Dantley would not single out any specific assistants. The New York Post reported "one or two lower-level assistants’’ suggested the rotation to Karl.
"This had to do with a whole lot of backstabbing,’’ Dantley said. "I got fired because I wouldn’t rotate. And people felt uncomfortable (about that).’’
Karl has been an NBA head coach for 23 years and he's earned a reputation for managing difficult personalities. He's handled much more difficult situations than this. (He coached J.R. Smith.) From Karl's perspective, once he decided to have his assistants rotate, everyone should have gotten on board with the decision.

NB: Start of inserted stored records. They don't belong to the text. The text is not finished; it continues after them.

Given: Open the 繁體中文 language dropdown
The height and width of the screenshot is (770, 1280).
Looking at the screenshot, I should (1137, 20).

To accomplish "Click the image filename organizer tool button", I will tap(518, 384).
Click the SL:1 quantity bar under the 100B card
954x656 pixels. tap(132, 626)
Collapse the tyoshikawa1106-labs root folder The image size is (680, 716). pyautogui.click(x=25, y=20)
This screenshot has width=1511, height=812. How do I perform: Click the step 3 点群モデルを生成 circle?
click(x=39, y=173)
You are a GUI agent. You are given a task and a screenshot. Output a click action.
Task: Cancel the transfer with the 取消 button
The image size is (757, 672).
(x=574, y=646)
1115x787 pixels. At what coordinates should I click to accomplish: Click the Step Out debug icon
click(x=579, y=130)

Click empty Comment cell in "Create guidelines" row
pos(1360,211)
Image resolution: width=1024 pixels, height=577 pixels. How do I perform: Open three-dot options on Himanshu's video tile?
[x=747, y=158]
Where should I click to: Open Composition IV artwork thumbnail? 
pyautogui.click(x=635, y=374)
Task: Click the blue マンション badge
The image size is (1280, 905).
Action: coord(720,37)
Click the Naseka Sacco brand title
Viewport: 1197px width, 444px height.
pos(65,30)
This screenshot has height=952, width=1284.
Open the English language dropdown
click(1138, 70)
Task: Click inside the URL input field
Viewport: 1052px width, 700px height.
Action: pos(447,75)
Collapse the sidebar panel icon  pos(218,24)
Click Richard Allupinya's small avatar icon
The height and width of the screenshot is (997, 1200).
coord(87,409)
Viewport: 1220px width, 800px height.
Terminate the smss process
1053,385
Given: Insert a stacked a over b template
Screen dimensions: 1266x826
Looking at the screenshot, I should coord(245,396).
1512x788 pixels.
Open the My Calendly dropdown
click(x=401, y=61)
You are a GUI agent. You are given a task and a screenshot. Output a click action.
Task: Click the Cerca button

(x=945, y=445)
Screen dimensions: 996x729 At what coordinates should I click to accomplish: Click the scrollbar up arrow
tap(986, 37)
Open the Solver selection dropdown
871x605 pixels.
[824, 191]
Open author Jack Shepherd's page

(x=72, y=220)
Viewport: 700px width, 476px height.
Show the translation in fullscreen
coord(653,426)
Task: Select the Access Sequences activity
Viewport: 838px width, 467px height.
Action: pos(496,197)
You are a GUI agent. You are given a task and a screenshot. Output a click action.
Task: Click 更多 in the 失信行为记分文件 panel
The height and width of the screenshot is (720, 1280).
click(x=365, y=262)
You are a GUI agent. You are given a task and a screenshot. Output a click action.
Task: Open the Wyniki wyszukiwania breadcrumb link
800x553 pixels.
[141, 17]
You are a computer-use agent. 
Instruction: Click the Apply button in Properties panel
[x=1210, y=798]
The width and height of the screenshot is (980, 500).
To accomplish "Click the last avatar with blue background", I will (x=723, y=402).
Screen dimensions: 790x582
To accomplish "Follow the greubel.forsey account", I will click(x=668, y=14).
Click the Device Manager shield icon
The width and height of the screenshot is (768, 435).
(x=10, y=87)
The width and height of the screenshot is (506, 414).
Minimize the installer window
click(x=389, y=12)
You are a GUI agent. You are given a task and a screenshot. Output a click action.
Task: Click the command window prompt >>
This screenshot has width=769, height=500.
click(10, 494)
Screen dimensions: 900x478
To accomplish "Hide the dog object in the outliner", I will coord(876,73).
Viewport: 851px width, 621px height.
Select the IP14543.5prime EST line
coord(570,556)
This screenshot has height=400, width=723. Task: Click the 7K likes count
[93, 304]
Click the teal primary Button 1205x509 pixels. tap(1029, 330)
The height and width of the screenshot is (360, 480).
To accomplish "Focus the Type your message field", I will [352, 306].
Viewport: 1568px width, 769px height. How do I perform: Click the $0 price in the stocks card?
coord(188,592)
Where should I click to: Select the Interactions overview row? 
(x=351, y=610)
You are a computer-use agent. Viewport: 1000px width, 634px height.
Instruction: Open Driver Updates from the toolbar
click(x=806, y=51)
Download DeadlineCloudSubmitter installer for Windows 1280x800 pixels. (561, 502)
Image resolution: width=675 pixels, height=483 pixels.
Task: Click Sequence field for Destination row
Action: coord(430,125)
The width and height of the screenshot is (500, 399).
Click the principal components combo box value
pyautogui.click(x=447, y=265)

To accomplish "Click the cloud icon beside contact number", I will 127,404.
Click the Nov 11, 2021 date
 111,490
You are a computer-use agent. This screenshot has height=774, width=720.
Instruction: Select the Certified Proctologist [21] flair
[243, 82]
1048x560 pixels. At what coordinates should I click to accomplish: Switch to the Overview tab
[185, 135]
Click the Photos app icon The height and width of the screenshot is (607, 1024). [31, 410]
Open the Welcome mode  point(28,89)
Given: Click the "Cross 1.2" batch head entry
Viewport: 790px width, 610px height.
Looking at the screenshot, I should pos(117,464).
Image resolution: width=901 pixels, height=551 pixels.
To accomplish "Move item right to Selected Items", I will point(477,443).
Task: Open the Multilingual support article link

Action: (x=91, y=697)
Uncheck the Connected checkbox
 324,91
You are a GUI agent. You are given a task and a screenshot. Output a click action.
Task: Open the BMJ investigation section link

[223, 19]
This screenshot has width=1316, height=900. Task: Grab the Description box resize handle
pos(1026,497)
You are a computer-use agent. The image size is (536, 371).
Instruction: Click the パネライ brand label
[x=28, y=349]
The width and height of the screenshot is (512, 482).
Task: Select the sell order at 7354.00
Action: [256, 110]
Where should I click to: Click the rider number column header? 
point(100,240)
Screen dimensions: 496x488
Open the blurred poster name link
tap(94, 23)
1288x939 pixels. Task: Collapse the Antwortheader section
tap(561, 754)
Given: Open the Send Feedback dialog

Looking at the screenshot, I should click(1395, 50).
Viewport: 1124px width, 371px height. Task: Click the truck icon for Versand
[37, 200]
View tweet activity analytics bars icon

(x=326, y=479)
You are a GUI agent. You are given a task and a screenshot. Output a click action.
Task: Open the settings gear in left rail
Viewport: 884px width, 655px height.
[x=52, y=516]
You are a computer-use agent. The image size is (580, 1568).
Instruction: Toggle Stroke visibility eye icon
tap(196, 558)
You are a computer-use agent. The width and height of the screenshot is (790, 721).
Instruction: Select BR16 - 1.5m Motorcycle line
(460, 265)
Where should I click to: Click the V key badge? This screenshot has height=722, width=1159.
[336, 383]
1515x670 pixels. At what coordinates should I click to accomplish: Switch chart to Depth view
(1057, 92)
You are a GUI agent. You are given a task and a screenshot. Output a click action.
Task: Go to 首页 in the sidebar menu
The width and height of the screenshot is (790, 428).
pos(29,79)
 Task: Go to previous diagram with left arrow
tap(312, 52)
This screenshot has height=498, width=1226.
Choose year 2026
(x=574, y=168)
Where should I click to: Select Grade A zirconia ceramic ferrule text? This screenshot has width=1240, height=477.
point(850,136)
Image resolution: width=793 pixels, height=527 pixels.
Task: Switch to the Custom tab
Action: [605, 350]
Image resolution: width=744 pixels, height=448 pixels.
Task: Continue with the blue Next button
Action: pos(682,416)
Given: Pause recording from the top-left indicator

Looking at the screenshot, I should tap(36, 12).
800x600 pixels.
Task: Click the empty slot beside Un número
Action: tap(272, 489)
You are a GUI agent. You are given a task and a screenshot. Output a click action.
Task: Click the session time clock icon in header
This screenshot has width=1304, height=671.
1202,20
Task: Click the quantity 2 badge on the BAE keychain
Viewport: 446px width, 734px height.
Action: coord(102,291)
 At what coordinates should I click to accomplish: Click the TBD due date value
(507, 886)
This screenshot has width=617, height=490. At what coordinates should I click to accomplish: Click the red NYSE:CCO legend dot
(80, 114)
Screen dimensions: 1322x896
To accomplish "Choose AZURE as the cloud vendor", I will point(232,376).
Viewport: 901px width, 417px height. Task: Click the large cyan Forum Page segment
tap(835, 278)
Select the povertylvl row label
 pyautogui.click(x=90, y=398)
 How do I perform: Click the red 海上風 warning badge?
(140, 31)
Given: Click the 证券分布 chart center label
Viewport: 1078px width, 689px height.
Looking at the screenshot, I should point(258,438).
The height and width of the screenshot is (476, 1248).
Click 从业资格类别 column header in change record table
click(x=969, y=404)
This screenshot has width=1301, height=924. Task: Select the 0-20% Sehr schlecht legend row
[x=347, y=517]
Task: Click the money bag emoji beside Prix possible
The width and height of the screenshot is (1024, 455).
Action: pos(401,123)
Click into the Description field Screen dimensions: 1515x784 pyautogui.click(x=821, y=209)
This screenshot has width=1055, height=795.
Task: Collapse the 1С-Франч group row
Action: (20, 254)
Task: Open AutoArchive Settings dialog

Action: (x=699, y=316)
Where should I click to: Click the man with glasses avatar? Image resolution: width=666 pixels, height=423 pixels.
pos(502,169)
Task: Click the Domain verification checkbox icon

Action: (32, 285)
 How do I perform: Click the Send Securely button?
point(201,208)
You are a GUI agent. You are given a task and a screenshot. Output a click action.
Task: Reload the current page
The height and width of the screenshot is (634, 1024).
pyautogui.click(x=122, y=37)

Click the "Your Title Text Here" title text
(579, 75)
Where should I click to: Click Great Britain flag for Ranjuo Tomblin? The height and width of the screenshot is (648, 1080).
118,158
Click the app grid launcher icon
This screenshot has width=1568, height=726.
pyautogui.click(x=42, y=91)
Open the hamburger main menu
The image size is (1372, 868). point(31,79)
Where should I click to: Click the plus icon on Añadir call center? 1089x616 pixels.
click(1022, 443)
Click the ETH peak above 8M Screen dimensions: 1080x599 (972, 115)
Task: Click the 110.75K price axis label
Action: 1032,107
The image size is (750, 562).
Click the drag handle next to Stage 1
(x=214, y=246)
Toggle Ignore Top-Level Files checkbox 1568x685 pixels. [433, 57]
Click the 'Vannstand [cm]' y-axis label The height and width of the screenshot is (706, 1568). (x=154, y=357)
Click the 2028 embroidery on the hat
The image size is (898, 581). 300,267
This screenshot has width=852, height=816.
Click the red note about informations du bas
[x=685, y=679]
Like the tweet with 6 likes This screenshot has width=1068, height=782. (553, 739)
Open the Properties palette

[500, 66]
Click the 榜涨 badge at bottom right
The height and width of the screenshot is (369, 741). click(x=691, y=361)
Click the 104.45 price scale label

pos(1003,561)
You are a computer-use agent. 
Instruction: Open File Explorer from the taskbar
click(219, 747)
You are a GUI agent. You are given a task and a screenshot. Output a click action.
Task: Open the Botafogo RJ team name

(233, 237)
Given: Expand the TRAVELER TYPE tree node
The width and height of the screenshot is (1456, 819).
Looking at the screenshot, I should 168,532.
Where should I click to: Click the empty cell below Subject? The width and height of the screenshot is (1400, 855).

By refusing to rotate, Dantley was undermining Karl's authority, the ultimate no-no in coaching circles. Dantley's action might not have been an "on the spot" fireable offense but you can understand why it would peeve Karl.
The big questions here: Why did Karl decide to institute a rotation in the first place and were Denver's assistants really that desperate and bold to request a seat in front? Those are questions we might never get answers to. But from an NBA head coach's perspective, they aren't that important. When you coach in such a high-pressure, low-security environment with endless available alternatives to fill out your coaching staff, everything is "My way or the highway." Karl apparently issued his ruling and he expected it to be final. Dantley didn't like it and that festered. Karl waited until the offseason and then expressed his authority in full. End of debate.
The lessons here?
One: Assistant coaches, even long-tenured and respected ones like Dantley, have zero leverage.
Two: This situation seems like it could have been avoided with a few well-timed conversations between Karl and Dantley. In that respect, communication breakdowns and personality conflicts in the NBA are the same as they are anywhere else.